__TASK DETAILS__
The word to look for is "agent". Report every line of the entries below that has it.
===== RECORDS TO USE
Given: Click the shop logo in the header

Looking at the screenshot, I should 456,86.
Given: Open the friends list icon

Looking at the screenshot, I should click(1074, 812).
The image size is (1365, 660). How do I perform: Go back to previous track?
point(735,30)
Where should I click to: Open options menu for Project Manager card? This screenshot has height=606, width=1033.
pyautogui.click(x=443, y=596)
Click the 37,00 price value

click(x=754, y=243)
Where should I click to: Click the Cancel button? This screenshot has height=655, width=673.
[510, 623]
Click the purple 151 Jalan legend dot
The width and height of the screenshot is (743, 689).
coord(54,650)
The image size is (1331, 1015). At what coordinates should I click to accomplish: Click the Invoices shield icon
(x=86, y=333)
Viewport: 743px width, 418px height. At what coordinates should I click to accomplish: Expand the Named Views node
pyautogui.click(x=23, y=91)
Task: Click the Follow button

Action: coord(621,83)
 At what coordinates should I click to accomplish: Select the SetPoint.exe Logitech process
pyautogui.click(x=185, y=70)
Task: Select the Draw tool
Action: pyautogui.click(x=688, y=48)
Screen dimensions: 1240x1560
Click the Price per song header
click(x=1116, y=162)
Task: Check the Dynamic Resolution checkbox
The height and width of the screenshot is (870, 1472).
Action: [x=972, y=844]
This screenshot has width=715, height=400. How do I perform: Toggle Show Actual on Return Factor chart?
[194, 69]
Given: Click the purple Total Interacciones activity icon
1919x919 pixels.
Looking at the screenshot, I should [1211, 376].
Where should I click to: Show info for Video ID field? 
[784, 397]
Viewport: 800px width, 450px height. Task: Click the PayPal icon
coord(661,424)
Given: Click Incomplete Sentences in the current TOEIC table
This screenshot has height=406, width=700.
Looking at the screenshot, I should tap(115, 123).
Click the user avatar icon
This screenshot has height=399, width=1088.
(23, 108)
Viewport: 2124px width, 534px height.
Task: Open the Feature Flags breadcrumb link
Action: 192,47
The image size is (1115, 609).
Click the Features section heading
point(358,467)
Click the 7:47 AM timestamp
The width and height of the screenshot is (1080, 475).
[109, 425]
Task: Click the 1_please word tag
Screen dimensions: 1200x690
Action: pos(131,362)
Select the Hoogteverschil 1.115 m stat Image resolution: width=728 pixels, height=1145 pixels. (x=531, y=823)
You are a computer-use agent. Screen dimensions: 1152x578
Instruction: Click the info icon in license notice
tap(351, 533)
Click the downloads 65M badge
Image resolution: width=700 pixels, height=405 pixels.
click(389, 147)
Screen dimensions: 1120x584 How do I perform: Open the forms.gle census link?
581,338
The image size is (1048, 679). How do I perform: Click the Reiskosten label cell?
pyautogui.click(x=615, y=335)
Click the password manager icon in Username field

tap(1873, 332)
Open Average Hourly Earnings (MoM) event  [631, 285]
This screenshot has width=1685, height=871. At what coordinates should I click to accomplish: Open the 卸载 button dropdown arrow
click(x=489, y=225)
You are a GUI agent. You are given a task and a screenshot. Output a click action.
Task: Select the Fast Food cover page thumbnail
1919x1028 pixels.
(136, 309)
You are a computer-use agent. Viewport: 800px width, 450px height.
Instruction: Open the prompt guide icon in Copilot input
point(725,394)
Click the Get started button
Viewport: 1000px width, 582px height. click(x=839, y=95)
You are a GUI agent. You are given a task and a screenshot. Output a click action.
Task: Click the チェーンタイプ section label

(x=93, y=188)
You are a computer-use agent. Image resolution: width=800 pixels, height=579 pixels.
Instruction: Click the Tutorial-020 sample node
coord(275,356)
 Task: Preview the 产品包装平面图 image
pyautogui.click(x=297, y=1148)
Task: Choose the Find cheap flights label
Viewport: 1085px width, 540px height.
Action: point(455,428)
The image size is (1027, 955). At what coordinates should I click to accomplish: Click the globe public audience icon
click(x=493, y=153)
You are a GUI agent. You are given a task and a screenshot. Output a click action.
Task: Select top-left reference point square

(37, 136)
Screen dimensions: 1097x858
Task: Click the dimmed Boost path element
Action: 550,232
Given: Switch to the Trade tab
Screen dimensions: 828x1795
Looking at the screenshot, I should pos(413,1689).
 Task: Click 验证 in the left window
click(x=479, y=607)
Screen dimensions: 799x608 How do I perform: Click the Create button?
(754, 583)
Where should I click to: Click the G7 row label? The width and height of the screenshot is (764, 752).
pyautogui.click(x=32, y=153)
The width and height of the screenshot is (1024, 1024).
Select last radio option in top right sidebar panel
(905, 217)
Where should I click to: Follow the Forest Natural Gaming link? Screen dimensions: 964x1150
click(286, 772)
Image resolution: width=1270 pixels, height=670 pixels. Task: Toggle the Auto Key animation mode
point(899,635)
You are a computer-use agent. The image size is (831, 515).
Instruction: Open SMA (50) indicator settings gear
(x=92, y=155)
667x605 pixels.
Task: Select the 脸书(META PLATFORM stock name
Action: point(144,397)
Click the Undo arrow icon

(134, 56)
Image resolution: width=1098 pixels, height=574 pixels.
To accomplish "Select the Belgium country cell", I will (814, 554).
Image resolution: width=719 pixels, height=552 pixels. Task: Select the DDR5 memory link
==========
__TASK OUTPUT__
You are a computer-use agent. Screen dimensions: 1152x578
You are a GUI agent. You are given a task and a screenshot. Output a click action.
You are a computer-use agent. Viewport: 800px width, 450px height.
You are a GUI agent. You are given a task and a screenshot. Output a click action.
You are a computer-use agent. Image resolution: width=800 pixels, height=579 pixels.
You are a GUI agent. You are given a task and a screenshot. Output a click action.
You are a computer-use agent. The image size is (831, 515).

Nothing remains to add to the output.